Within the nearly 350 years of the American experiment, the term “freedom” has become a critical element in America’s self-perception. The poem argues that given the national fixation on the word, “freedom” has come to mean two entirely different things. To those who routinely enjoy freedom—who vote, who live where they want to live, who own property, who attend schools, who have opportunities to earn their way to financial security, who marry and have families, who eat in restaurants they choose—freedom is a “beautiful” thing. But for those who, back to the rhetoric of Douglass himself, are routinely denied such freedoms, the word takes a menacing connotation. For them, freedom is a “terrible” thing (Line 2), available to them only theoretically, a premise as tantalizing as it is demoralizing. Freedom, those denied are told, is the condition of being an American, a word that should not be qualified here.
The poem argues that freedom is a necessity, as much an element of an individual’s character as their intellect and their biological functions. When—not if—that reality is embraced by the American experiment, skepticism, anger, and impatience all become the bugaboos of tiny minds. History will affirm that the human mind, the human spirit requires freedom to function. Like our lungs, like our muscle reflex system, and like our very heartbeat, each a critical function that seldom merits any attention because we take their necessary functions as given, someday, someway (Hayden is not particularly drawn to the specifics, trusting rather in the evolutionary process itself) freedom itself will be as taken for granted as the lungs and the heart. Imagine, Hayden’s poem argues, an America where being free is a starting point and not the end point of activism, imagine the America in which this premise might be conceived and realized.
It is perhaps ironic that Robert Hayden would select as subject for his sonnet Frederick Douglass, a self-emancipated man turned abolitionist who fought in the two decades leading up to the Civil War to end what he believed was the moral abomination of slavery. Few figures in the more than century-long struggle by Black people to achieve civil equality and economic opportunity recall the figure of Robert Hayden less than Frederick Douglass does.
Hayden, as a poet, was uncomfortable with the assumption that his verse must serve a political agenda because he was a Black poet in mid-century America, or that poetry itself was a tool for social activism. Under the mentorship of W. H. Auden, Hayden took as his model the Irish mystic poet William Butler Yeats, who, like Hayden, struggled with his identity and his faith that poetry served a greater end than activism, although Yeats would pen some of the most passionate paeons to the Irish character and the Irish spirit.

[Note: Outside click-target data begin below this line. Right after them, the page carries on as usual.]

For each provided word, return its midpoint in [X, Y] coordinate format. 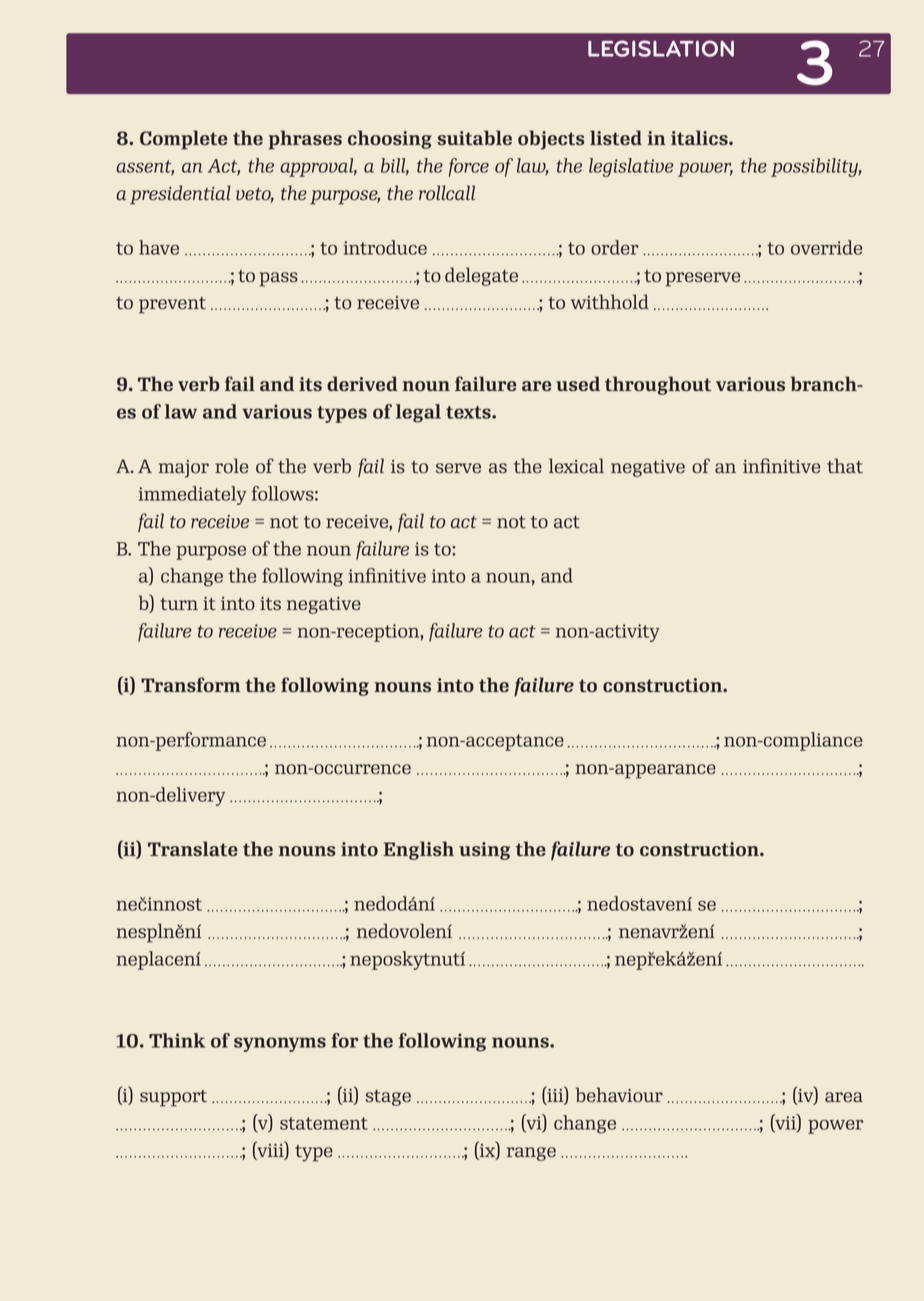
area [844, 1097]
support [173, 1098]
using [484, 851]
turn [179, 604]
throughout [658, 385]
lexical [576, 466]
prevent [172, 305]
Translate [193, 848]
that [845, 465]
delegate [481, 276]
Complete [183, 140]
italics [700, 137]
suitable [475, 137]
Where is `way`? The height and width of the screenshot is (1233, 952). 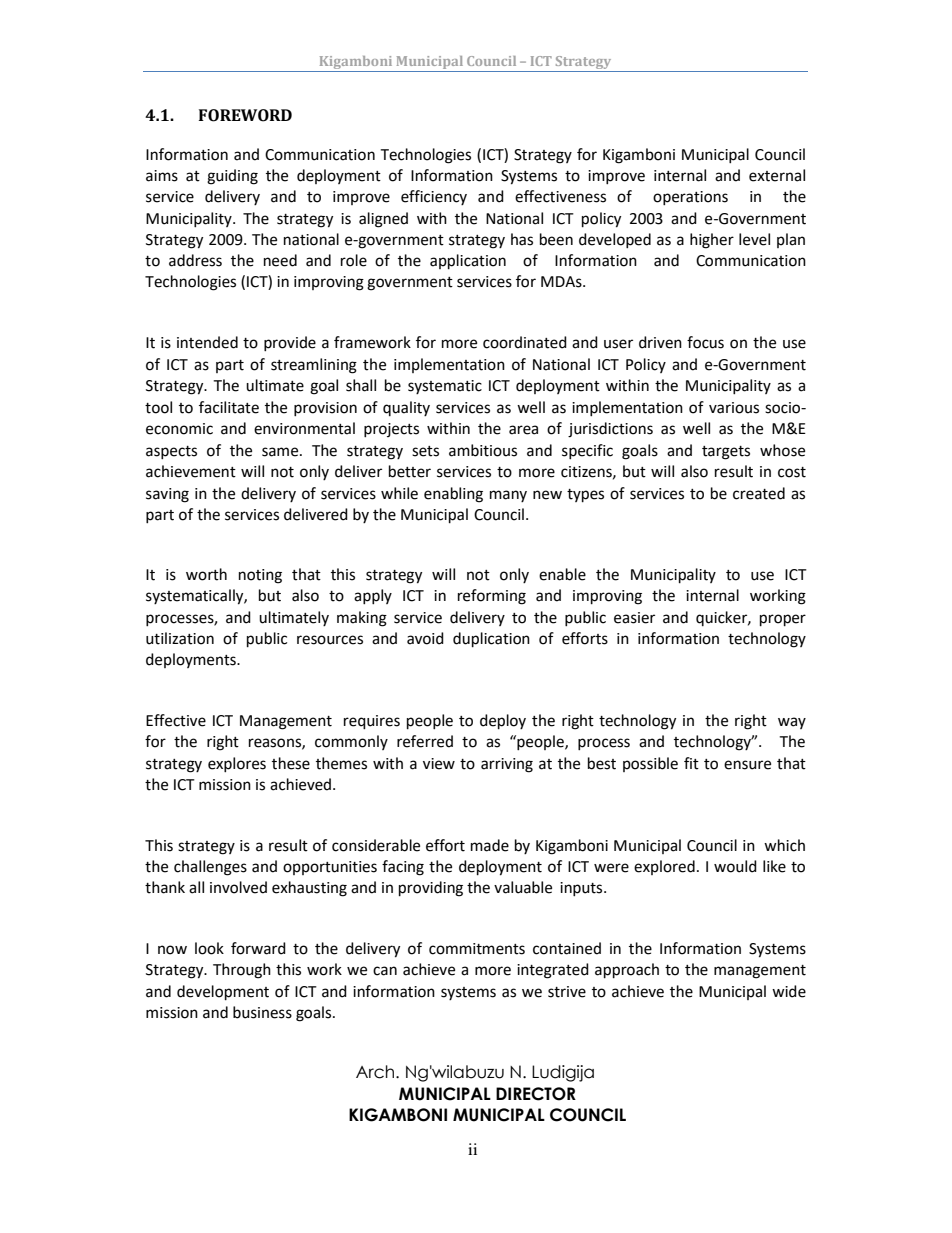 way is located at coordinates (792, 723).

Similarly, Hayden elects to celebrate a figure from Black history whose belief system ran counter to his own but whose activism Hayden appreciates. Douglass dared to re-envision the forces of history that for the academic Hayden were more fascinating than they were fixable. Hayden cannot condemn activists, despite how often history reveals their actions are precipitous, ill-conceived, or doomed. After all, the premise of Hayden’s poem—racial harmony—indirectly reveals that racism still thrives after Douglass’s activism. Hayden learns what Yeats learned before him: Activists need poets to give their rebellion dignity; poets need activists to give their poems purpose.